Problem statement — For each line below that holds the string "icon", add one to a tally; report that tally alone.

##############################

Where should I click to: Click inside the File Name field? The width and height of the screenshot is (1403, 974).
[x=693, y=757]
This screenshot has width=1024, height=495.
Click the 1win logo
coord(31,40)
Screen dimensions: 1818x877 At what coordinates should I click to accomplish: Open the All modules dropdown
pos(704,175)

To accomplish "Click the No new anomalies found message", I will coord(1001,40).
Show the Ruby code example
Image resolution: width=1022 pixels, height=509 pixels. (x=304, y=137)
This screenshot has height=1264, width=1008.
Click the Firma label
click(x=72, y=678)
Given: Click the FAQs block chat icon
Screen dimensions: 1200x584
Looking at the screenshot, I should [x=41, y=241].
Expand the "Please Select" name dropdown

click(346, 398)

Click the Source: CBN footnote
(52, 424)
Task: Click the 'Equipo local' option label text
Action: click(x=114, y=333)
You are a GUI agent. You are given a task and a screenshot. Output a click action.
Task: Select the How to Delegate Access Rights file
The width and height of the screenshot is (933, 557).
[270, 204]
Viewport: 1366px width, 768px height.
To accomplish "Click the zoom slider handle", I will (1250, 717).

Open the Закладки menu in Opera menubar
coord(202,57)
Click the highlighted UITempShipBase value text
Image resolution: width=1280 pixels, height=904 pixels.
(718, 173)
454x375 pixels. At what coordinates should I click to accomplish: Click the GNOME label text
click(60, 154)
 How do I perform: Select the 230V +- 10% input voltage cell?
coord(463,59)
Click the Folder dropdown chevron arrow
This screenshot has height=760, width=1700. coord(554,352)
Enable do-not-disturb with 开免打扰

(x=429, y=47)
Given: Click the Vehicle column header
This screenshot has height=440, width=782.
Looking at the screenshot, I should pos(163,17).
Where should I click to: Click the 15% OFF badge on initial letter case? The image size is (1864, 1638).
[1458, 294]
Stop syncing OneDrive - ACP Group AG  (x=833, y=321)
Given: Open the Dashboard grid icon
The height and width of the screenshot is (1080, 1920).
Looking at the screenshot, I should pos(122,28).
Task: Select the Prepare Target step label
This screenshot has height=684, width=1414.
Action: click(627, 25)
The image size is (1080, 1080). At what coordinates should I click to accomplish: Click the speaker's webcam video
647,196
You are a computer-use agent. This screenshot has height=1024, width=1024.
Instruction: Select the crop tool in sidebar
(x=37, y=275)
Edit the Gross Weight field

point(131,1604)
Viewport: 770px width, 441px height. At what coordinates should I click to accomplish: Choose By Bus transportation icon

##############################

Output — 3